**EXTRACTED TEXT**
####

Browsing articles by Upfromflames - [previous] :: [next]

image 18573

I am an educator amateur historian who is working to answer this question for a Summer exhibition at the Brooklyn Historical Society.

So the question is, why did the flames rise up the early 1970's to claim over 15% of the housing stock, spread fear and uncertainty, and lead to a 30% population reduction, from which it took a decade to recover?

What do you think?

Hint: There is not one answer

This article has been viewed 3531 times in the last 47 months


pierre: 21st Feb 2007 - 10:43 GMT

i lived on the corner of Evergreen and Dekalb in the mid 70's. i remember a fire on the opposite corner that took down the whole Dekalb side of the block, something like 10 buildings gone overnight. all the bulidings were attached and mostly wood framed so they burned pretty quickly and no way to stop the fire. the city was also in financial trouble and personally I don't think the city cared. it took alot longer than 10 yrs to rebuild but this was happening in the Bronx as well from what I remember. blocks and blocks of burnt down buildings and empty lots but nobody cared we were only poor blacks and hispanics with no voice.

Brad: 21st Feb 2007 - 18:27 GMT

$$$. Insurance money was a major motivating factor among other problems at the time, in NYC, and in other major cities like Chicago. At least that's what I've read about time and time again, as I wasnt' alive then, nor have I ever lived in New York City. You might be interested in the book "Report from Engine Co. 82" by Dennis Smith. It was written in the '70's while he was working out of Engine 82/Ladder 31 on Intervale Avenue (at Freeman St.) in the Bronx. Also, this site fdnewyork.com/fdnystat.asp has statistics from 1960-1995, so you can really see the increase in fires starting in the late '60s.

Are there still areas that look as bad as they did back then? Last time I was in NYC (November 2005) I went up to the Bronx to in the area of the Engine 82 firehouse and the area looked rough, but much much better than I imagined from stories I had heard.

Peter: 21st Feb 2007 - 19:18 GMT

this is a pretty thought provoking topic, and definitely one that prompted me to also think of the ...

check this:

en.wikipedia.org/wiki/The_Bronx#The_Bronx_in_the_movies

apparently, it had alot to do with arson-for-insurance fraud... which would certainly parallel with the fiscal crisis that was going through, as a whole, in the 1970s.

####

**DATA SEGMENT**
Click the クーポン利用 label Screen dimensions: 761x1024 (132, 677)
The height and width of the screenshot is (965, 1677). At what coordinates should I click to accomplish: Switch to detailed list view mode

####

**THE REQUEST**
Continue the discussion thread about the 1970s fires in Brooklyn from the point where it stops.

**RESULT OF THE EXERCISE**
heres another good site that briefly mentions arson in in the 70s:
www.forgotten-ny.com/STREET%20SCENES/bushwick/bushwick.html

one more:
www.dailykos.com/story/2006/5/4/13240/72973

upfromflames: 23rd Feb 2007 - 13:10 GMT

I want to thank you all for your links, especially the fire statistics from Brad. And Pierre, you know well that you are not alone in your experience, in Bushwick, or in NYC. And you are also at least partly right.

Arson was indeed a major contributor to fires at the time, whether on the part of landlords for insurance return or welfare recipients--signs hanging in welfare offices told them in English and Spanish: “The only way to get housing priority is if you are burned out by fire”.

There was also crimes of passion or revenge. If you wanted to get back at someone, it was much easier to burn them out than hurt them personally--even though it hurt so many others.

At the blurrier end of intentional fires, there were those started by kids with nothing better to do. During the 1970's, there were no youth groups in Bushwick, and the vacant building fires were worst in the afternoon.

But that begs a bigger question: how did it get to this point, where landlords had to burn to turn a profit, where welfare families had to risk death to get a better place to live, where kids had nothing better to do than put others lives at risk?

Peter: 23rd Feb 2007 - 14:39 GMT

you know, i just remembered this post. interesting. so what of this exhibition at the historical society? let us know the details as it develops, as i, for one, would like to check it out...

upfromflames: 23rd Feb 2007 - 17:19 GMT

Well, the show is called Up From Flames: Mapping the Recovery of Bushwick 1977-2007

Its focussed on the redelevelopment of Bushwick, as a success of urban planning. Much of the work is being carried out by the Academy for Urban Planning, which is located in Bushwick. They are examining developmental indicators (financial, demographic, construction and remediation) and mapping them out with Geographic Information Systems (GIS) mapping. It is at the same time a unit of study, a public exhibition, and (down the line) a tool to create material for an urban planning curriculum at the school.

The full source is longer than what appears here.